Сармьенто не мог удовлетвориться журналистикой и, несмотря на сопротивление Уркисы, рвался к участию в военных сражениях. В 1852 г. в битве при Касересе он возглавил отряд пехоты и шел впереди с развернутым знаменем. В освобожденном Буэнос-Айресе, откуда Росас бежал в Англию, Сармьенто в его кабинете написал последнюю военную реляцию о победе.
Впереди предстояли годы напряженной политической борьбы. В итоге он достигнет того, о чем мечтал, – станет президентом Аргентины (1868–1874), правда, новых книг, которые можно было бы отнести к разряду художественных произведений, он больше не напишет.

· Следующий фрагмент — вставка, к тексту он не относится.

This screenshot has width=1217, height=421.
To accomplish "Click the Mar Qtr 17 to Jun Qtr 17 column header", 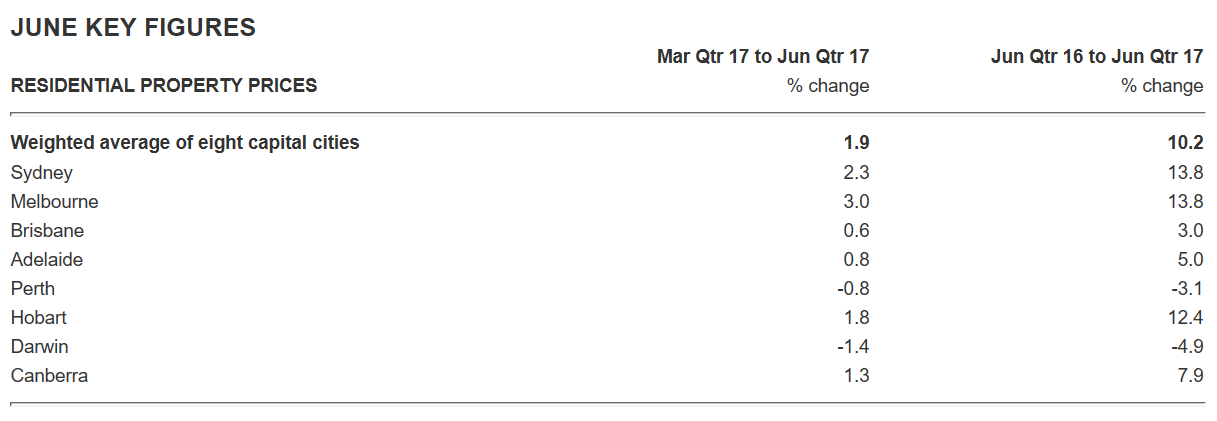I will [x=762, y=57].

Плоть от плоти рождающегося мира, Сармьенто-просветитель, ставший позитивистом, противопоставил варварству феодальному варварство буржуазии, которая усвоила и несла в себе все присущие стране «нравы и обычаи». Та же мощь, та же дикая, неукротимая сила, что пронизывает «Факундо», книгу, написанную в годы борьбы с тиранией, проявится в его деятельности губернатора родной провинции Сан-Хуан, военного министра при президенте Бартоломе Митре, а затем и главы страны. Программа, которую он выдвинул в «Факундо», необходимая для становления молодой страны (развитие хозяйства и средств сообщения, привлечение иммиграции и заселение пустынных районов, развитие речного судоходства и народного просвещения…) – начнет проводиться в жизнь. Сармьенто основал целые отрасли хозяйства, культурные центры, создал министерства и военные училища, главная его забота – народное просвещение. Во имя «цивилизованной» жизни он будет добивать гаучо. При правительствах Митре и Сармьенто был принят ряд репрессивных законов, ущемлявших права исконного населения пампы, жестоко подавлялись восстания гаучо. В 1862 г. он писал Митре в ходе военной кампании, которую возглавил в качестве военного министра: «Не старайтесь сберечь кровь гаучо. Это удобрение нужно сделать полезным для страны. Кровь – единственное, что есть в них человеческого»[234]. Достойный ответ Сармьенто дал другой великий аргентинец, поэт Хосе Эрнандес. В 1873 г. Сармьенто во время последнего крупного восстания федералистов назначил за голову Эрнандеса, одного из видных деятелей оппозиции, тысячу песо. Так «мыло и свечи» классического просветительства круто и опасно разворачивающаяся история заменила на пистолеты «военного и партийного» человека.